La cosiddetta separazione delle funzioni. Tengo a ribadire che un simile atteggiamento culturale di massima non potrebbe in alcun modo condizionare qualsivoglia mio intervento in rappresentanza della magistratura.

Pensa che i togati del nuovo Csm possano sentirla “distante” dalla categoria in virtù di quella sua valutazione sulle carriere? Mi auguro proprio di no. Credo che nel sistema di pensiero democratico occidentale sia assolutamente normale seguire orientamenti culturali senza che poi li si persegua quando si agisce in rappresentanza di una determinata categoria.

Laicità di pensiero vuol dire questo, certo. Ma lei ha partecipato alla recente campagna dell’Unione Camere penali su una nuova legge d’iniziativa popolare per la separazione delle carriere? Non ho mai fatto parte degli organismi rappresentativi dell’Unione Camere penali né della Camera penale di Milano. Non ho mai partecipato ad elezioni per farne parte. Sono stato semplicemente indicato, dal 2010, quale coordinatore del Comitato scientifico della Camera penale di Milano. In tale veste ho organizzato, presieduto e svolto relazioni in convegni scientifici e di formazione per gli avvocati.

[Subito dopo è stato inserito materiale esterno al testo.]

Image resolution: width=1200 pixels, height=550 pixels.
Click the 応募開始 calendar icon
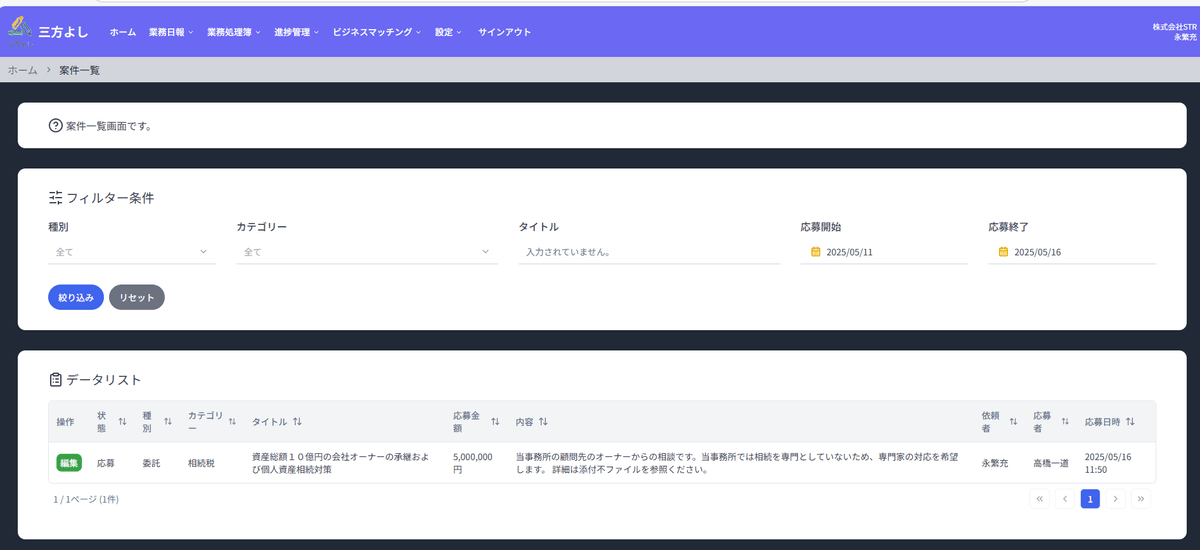(x=815, y=252)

Eventi culturali a cui hanno sempre partecipato numerosi magistrati e i maggiori studiosi di diritto del Paese, da Ferrando Mantovani a Marcello Gallo, Alberto Cadoppi, Paolo Veneziani, Filippo Sgubbi, Ennio Amodio e tanti altri. Ecco, il mio coinvolgimento nelle Camere penali è questo. Ma vorrei precisare che dopo l’audizione parlamentare di cui ho detto, non mi sono mai più espresso sul tema né ho mai formulato o sottoscritto documenti o petizioni sulla separazione delle carriere.

Professore, lei è in qualche modo destinatario di un tentativo di manipolazione mediatica. Sul linguaggio d’odio sui media, in particolare sui social, il Cnf ha tenuto il primo G7 dell’avvocatura. È un tema che considera allarmante? Sono orgoglioso di appartenere a un mondo, quello della giurisdizione, in cui si ricorre a un linguaggio assolutamente contrario al linguaggio d’odio. Faccio l’avvocato a Milano da quasi quarant’anni, ho fatto processi qui e in altri Tribunali e posso dire che, al di là della dialettica processuale, non mi sono mai scontrato né sono entrato in polemica con alcuno dei magistrati incontrati nell’esercizio della professione. D’altronde, ho avuto un padre magistrato che ha sempre esercitato le funzioni di pubblico ministero. E tra le cose che ricordo con la più grande commozione, c’è quella di aver tenuto una commemorazione ufficiale di Emilio Alessandrini a Pescara, in occasione di un incontro fra i Consigli giudiziari della città abruzzese e di Milano. Ebbi il piacere di conoscere e frequentare, per qualche tempo, Alessandrini, prima che fosse assassinato. Era una persona amabilissima, oltre che uno straordinario magistrato.